La Société en commandite soutient que cette réponse du ministre sert à son argument sur l’immunité de l’exploitant d’une RPA. Elle suggère une interprétation large et libérale de la Loi sur la santé publique qui permettrait de qualifier une RPA de «toute autre personne» à l’abri des poursuites, avec comme objectif de faire rejeter la demande conjointe en diminution de loyer.

Or, ni la question posée au ministre ni sa réponse ne permettent à la Société en commandite de prétendre que la demande conjointe est vouée à l’échec. Au risque de me répéter, Le Renoir est à l’abri de poursuites civiles ou pénales du fait que la RPA a respecté les mesures sanitaires. Toutefois, elle n’est pas à l’abri de l’application des lois et obligations découlant du contrat de louage conclu avec chaque résident. La protection contre les poursuites civiles de la Loi sur la santé publique ne la soustrait pas de ses devoirs en matière de contrat de bail. Les arguments d’interprétation des lois qu’elle invoque dans sa défense: santé publique, immunité, principe d’interprétation des lois, immunité relative de droit public, aussi nombreuses soient-elles, continuent d’être voués à l’échec. L’intention du législateur a toujours été claire: éviter que les personnes morales, publiques ou privées, n’aient à se défendre contre des poursuites civiles ou pénales alors qu’elles ont respecté les décrets, mesures sanitaires et directives ministérielles adoptés et mis en œuvre dans un contexte d’urgence sanitaire décrété vu la nécessité de protéger la santé collective au Québec.
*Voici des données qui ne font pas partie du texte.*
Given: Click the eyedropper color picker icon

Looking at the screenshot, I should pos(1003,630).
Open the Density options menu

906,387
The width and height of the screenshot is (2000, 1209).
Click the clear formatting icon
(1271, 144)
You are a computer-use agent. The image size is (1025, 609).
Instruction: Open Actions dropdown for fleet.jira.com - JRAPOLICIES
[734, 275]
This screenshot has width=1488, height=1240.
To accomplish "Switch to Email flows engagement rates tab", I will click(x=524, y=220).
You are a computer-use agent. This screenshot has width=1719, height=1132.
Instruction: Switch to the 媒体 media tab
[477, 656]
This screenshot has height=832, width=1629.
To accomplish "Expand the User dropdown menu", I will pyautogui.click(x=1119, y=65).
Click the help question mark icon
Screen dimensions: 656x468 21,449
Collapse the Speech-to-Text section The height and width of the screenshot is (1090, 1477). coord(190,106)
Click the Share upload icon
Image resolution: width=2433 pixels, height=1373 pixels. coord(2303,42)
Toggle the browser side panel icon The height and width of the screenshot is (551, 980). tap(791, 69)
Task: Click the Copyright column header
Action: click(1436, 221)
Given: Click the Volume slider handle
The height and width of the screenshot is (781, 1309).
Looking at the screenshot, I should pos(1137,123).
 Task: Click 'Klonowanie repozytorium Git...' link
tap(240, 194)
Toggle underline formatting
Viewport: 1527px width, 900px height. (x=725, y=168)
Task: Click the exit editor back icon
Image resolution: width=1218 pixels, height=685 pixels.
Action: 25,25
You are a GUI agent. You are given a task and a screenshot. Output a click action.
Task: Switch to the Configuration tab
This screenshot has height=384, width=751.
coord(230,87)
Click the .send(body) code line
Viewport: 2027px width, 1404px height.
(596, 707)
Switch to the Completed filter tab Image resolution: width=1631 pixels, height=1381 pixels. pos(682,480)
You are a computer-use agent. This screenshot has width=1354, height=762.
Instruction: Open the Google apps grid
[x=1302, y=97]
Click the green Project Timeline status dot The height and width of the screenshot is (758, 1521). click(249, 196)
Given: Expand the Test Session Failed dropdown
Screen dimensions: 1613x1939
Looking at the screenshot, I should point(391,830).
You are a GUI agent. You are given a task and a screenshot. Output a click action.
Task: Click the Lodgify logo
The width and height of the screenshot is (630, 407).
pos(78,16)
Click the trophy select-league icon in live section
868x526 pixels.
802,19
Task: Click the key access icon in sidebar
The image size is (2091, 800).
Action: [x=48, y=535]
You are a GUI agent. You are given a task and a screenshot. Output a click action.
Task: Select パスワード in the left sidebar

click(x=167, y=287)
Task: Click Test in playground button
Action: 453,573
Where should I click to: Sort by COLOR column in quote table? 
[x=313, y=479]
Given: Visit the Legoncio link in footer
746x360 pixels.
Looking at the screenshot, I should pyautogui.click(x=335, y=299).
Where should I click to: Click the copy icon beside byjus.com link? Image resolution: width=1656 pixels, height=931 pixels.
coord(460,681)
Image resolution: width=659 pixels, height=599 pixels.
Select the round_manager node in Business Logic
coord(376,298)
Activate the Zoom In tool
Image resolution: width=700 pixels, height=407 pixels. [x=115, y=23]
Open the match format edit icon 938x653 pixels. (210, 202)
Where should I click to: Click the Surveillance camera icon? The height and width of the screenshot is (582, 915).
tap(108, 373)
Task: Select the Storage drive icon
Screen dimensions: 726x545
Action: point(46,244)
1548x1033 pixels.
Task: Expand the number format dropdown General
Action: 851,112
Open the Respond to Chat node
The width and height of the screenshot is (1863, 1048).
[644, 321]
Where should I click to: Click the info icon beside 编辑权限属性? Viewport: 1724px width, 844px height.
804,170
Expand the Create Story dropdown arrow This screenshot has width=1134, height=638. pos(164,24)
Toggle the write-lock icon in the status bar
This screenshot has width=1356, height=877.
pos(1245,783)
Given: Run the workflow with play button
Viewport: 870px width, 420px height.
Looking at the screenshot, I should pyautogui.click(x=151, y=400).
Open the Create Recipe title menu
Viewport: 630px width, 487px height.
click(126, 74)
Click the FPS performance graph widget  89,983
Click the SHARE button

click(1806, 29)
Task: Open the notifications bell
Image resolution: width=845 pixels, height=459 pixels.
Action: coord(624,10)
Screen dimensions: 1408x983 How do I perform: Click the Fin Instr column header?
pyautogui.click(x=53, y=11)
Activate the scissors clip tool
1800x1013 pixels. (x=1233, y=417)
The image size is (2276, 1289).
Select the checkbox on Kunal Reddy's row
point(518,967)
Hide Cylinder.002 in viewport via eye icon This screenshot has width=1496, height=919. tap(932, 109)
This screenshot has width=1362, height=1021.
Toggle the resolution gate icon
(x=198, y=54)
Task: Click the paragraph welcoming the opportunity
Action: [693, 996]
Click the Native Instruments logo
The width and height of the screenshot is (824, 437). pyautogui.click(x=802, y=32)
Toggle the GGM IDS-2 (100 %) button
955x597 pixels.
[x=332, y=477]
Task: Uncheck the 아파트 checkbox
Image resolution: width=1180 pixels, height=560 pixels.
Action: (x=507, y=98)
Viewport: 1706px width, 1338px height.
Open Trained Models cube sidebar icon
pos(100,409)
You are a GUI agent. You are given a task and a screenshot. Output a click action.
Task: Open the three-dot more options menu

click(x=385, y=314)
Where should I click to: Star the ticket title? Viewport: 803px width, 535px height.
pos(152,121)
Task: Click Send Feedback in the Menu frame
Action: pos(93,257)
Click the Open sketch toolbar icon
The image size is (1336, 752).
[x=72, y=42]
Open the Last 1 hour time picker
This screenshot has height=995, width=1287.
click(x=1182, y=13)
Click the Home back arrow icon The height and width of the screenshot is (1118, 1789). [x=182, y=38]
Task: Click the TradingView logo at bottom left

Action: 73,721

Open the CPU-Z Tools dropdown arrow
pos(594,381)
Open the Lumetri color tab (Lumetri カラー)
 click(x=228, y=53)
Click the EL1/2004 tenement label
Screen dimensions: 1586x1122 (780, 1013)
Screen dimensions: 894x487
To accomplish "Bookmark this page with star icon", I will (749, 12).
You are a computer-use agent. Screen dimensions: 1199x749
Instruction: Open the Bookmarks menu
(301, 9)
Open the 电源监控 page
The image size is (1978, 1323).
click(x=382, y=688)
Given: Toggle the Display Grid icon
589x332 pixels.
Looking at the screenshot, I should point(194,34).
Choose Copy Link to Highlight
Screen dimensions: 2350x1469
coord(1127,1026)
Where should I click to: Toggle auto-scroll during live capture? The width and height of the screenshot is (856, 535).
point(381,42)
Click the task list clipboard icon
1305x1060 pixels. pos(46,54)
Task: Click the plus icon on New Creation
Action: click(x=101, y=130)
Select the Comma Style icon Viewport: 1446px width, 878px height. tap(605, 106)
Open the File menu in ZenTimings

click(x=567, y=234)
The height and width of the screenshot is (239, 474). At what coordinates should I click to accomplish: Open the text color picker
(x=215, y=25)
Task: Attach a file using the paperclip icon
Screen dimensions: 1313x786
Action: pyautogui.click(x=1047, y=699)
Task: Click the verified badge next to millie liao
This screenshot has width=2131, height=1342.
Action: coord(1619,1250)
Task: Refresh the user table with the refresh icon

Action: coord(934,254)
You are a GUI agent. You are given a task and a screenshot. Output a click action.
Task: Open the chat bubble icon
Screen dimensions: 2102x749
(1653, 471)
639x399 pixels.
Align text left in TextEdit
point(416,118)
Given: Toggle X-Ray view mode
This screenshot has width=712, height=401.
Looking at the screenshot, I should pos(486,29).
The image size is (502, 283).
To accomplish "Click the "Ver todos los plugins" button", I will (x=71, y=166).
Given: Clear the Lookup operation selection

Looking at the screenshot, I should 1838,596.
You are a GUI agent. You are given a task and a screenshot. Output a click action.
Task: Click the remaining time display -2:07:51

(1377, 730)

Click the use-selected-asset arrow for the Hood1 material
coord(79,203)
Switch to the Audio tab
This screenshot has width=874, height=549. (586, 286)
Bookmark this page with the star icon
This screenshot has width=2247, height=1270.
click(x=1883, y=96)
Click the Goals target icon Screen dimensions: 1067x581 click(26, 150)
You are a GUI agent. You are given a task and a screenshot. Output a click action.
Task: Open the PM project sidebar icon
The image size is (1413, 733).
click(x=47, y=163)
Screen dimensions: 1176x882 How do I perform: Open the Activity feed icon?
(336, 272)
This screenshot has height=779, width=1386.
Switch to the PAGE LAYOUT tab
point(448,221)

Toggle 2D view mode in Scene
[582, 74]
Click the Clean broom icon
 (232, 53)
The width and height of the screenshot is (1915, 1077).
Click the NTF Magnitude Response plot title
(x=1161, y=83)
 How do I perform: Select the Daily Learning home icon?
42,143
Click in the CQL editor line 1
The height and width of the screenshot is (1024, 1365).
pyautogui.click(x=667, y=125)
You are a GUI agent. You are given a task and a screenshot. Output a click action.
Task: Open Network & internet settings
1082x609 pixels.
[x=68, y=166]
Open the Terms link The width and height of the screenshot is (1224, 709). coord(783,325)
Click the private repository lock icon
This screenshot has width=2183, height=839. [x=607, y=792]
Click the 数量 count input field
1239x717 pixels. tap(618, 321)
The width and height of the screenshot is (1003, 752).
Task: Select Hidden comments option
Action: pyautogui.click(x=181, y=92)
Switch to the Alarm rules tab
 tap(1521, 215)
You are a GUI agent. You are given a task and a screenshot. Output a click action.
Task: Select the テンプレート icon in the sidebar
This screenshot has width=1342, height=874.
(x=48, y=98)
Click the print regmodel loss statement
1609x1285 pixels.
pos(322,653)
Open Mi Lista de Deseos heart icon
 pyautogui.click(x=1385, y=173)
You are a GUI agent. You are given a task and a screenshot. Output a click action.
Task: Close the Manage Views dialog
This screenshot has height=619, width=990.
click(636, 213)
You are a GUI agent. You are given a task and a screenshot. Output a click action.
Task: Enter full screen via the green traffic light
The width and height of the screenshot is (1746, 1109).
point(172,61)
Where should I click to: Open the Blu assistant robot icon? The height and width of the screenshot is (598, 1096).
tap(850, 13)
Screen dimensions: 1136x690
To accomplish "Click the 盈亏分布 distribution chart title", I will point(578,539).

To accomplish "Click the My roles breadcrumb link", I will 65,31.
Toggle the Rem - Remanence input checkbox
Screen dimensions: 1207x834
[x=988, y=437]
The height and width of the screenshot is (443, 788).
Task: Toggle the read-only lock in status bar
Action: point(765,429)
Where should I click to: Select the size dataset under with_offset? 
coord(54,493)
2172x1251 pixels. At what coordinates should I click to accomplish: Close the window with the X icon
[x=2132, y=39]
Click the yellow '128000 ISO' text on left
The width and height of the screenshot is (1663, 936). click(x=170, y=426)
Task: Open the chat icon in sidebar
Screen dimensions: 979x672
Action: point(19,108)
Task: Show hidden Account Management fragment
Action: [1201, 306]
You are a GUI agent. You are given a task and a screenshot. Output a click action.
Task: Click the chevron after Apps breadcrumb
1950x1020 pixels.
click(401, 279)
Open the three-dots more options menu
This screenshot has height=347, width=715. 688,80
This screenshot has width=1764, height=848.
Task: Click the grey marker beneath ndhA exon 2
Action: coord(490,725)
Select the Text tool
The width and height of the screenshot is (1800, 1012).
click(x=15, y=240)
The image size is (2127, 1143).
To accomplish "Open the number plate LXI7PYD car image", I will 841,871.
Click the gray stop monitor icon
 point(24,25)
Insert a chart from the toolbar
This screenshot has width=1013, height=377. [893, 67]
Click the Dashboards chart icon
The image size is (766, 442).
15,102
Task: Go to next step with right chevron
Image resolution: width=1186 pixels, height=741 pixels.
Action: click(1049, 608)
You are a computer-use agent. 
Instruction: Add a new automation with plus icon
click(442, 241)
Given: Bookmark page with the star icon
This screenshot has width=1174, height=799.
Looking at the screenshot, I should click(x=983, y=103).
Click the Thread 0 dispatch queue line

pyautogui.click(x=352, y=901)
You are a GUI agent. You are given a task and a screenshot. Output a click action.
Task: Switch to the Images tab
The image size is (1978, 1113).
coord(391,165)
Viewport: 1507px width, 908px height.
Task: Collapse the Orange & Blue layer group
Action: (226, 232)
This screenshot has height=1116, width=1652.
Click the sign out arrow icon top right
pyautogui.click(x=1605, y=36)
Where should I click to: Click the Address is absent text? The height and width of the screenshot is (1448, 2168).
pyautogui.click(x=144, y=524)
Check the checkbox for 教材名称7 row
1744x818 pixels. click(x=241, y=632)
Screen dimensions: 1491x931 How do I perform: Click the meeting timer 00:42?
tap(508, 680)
Considérer que l’immunité énoncée à la Loi sur la santé publique retire à la RPA ses obligations comme locateur et co-contractant, voilà un pas que le Tribunal du logement ne devra pas franchir.

La partie se jouera pendant deux jours et demi, à compter du 15 septembre. Devant le TAL, l’exploitant exposera les faits et ses arguments. Il connaît le détail des coûts des activités, des services, avant et après le 13 mars 2020, ainsi que l’utilisation faite de la subvention gouvernementale reçue. Il est prêt à procéder pour ce qui sera un débat qui donnera le ton aux litiges subséquents puisque près de trente demandes conjointes sont inscrites au TAL. Le regroupement des locataires du Renoir se présentera sans avocat. Il devra être prêt dans ce débat où il y a déséquilibre des forces, en apparence seulement. C’est à suivre!